Exercise requirements:
Print the records below exactly as they appear. Omit all pictures.

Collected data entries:
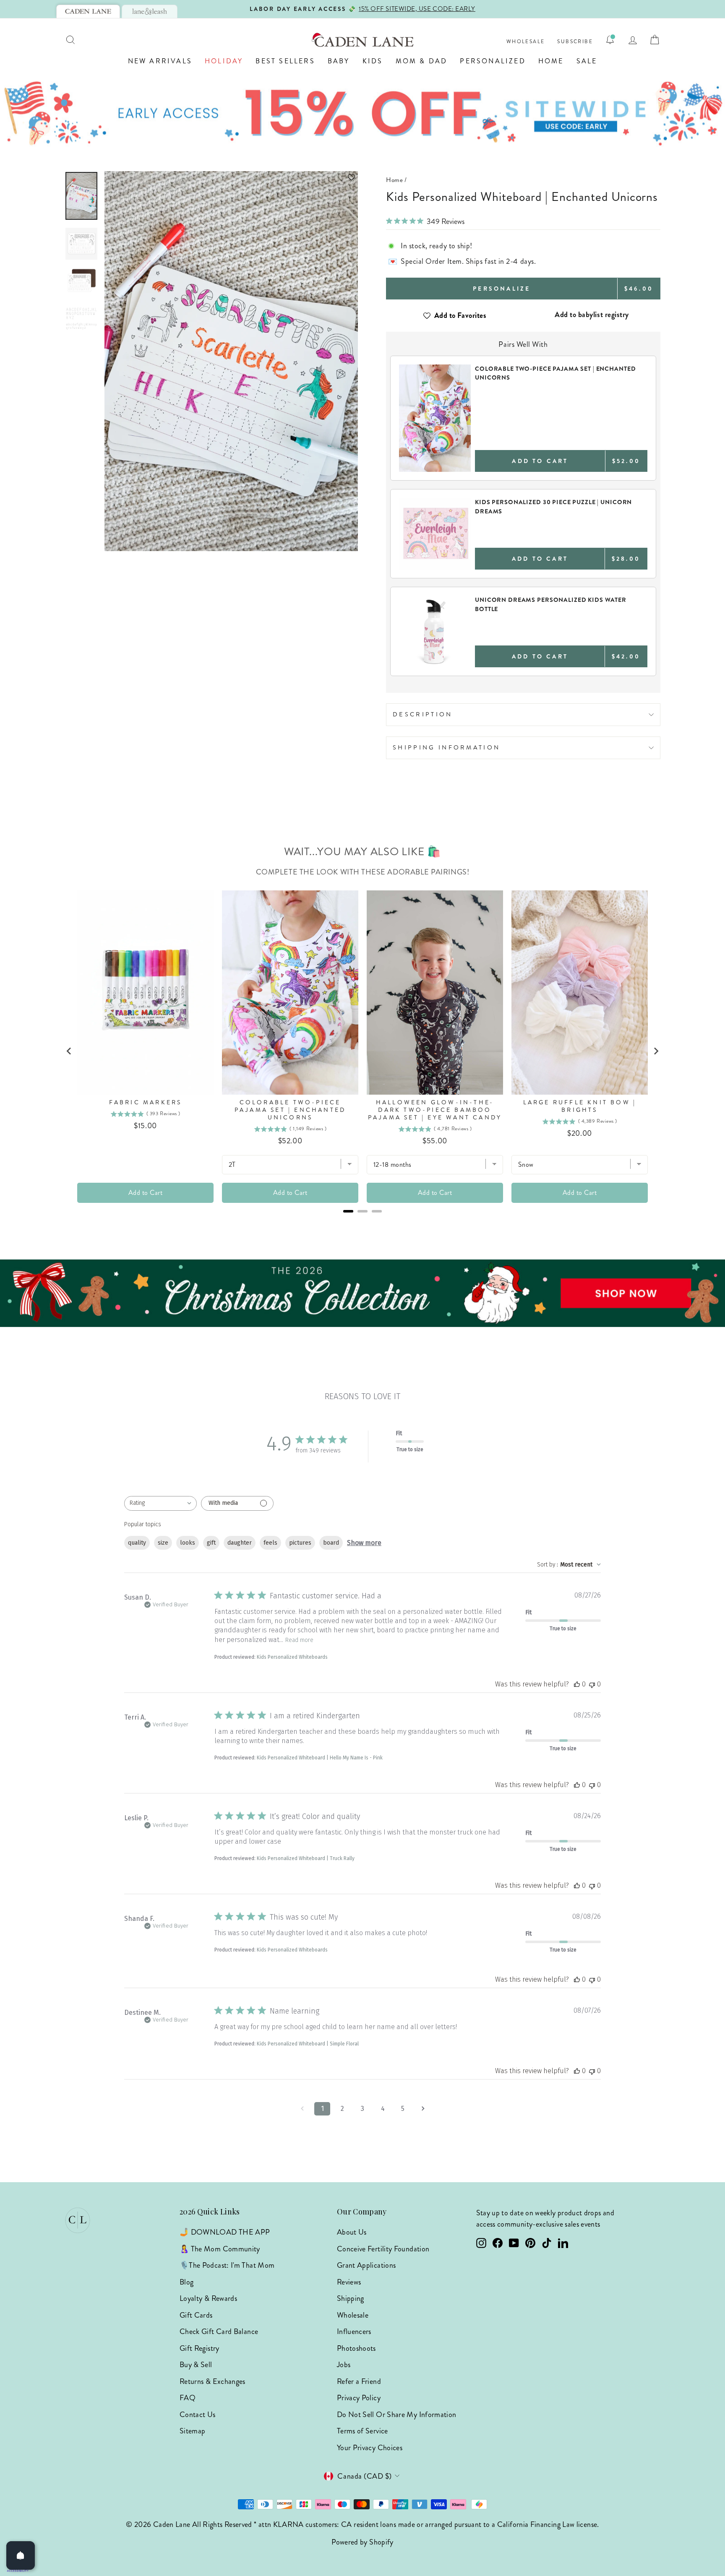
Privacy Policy (359, 2397)
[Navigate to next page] (423, 2108)
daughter (239, 1542)
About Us (352, 2232)
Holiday (224, 61)
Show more (364, 1543)
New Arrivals (160, 61)
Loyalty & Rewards (208, 2298)
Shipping (350, 2298)
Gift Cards (196, 2315)
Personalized (492, 61)
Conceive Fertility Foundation (383, 2248)
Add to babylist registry (592, 314)
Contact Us (198, 2414)
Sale (586, 61)
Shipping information (446, 747)
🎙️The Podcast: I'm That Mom (227, 2265)
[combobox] (160, 1503)
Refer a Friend (359, 2381)
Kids (372, 61)
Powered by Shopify (362, 2542)
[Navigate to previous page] (302, 2108)
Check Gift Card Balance (219, 2331)
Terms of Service (362, 2430)
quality (137, 1542)
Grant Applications (366, 2265)
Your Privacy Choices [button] (369, 2447)
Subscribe (575, 41)
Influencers (354, 2331)
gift (211, 1542)
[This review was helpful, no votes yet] (577, 1684)
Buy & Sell (196, 2364)
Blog (186, 2282)
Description (423, 714)
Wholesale (525, 41)
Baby (339, 61)
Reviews (349, 2282)
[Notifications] (610, 40)
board (331, 1542)
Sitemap (193, 2430)
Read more (299, 1640)
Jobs (343, 2364)
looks (187, 1542)
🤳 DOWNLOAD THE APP (225, 2232)
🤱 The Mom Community (220, 2248)
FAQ (188, 2397)
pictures (300, 1542)
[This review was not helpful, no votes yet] (592, 1684)
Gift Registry (199, 2348)
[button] (231, 177)
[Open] (20, 2555)
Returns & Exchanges (212, 2381)
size (163, 1542)
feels (270, 1542)
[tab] (88, 11)
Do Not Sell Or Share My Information (396, 2414)
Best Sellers (285, 61)
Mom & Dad (422, 61)
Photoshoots (356, 2348)
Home (551, 61)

Result for this exercise:
Privacy Policy (359, 2397)
[Navigate to next page] (423, 2108)
daughter (239, 1542)
About Us (352, 2232)
Holiday (224, 61)
Show more (364, 1543)
New Arrivals (160, 61)
Loyalty & Rewards (208, 2298)
Shipping (350, 2298)
Gift Cards (196, 2315)
Personalized (492, 61)
Conceive Fertility Foundation (383, 2248)
Add to babylist registry (592, 314)
Contact Us (198, 2414)
Sale (586, 61)
Shipping information (446, 747)
🎙️The Podcast: I'm That Mom (227, 2265)
[combobox] (160, 1503)
Refer a Friend (359, 2381)
Kids (372, 61)
Powered by Shopify (362, 2542)
[Navigate to previous page] (302, 2108)
Check Gift Card Balance (219, 2331)
Terms of Service (362, 2430)
quality (137, 1542)
Grant Applications (366, 2265)
Your Privacy Choices [button] (369, 2447)
Subscribe (575, 41)
Influencers (354, 2331)
gift (211, 1542)
[This review was helpful, no votes yet] (577, 1684)
Buy & Sell (196, 2364)
Blog (186, 2282)
Description (423, 714)
Wholesale (525, 41)
Baby (339, 61)
Reviews (349, 2282)
[Notifications] (610, 40)
board (331, 1542)
Sitemap (193, 2430)
Read more (299, 1640)
Jobs (343, 2364)
looks (187, 1542)
🤳 DOWNLOAD THE APP (225, 2232)
🤱 The Mom Community (220, 2248)
FAQ (188, 2397)
pictures (300, 1542)
[This review was not helpful, no votes yet] (592, 1684)
Gift Registry (199, 2348)
[button] (231, 177)
[Open] (20, 2555)
Returns & Exchanges (212, 2381)
size (163, 1542)
feels (270, 1542)
[tab] (88, 11)
Do Not Sell Or Share My Information (396, 2414)
Best Sellers (285, 61)
Mom & Dad (422, 61)
Photoshoots (356, 2348)
Home (551, 61)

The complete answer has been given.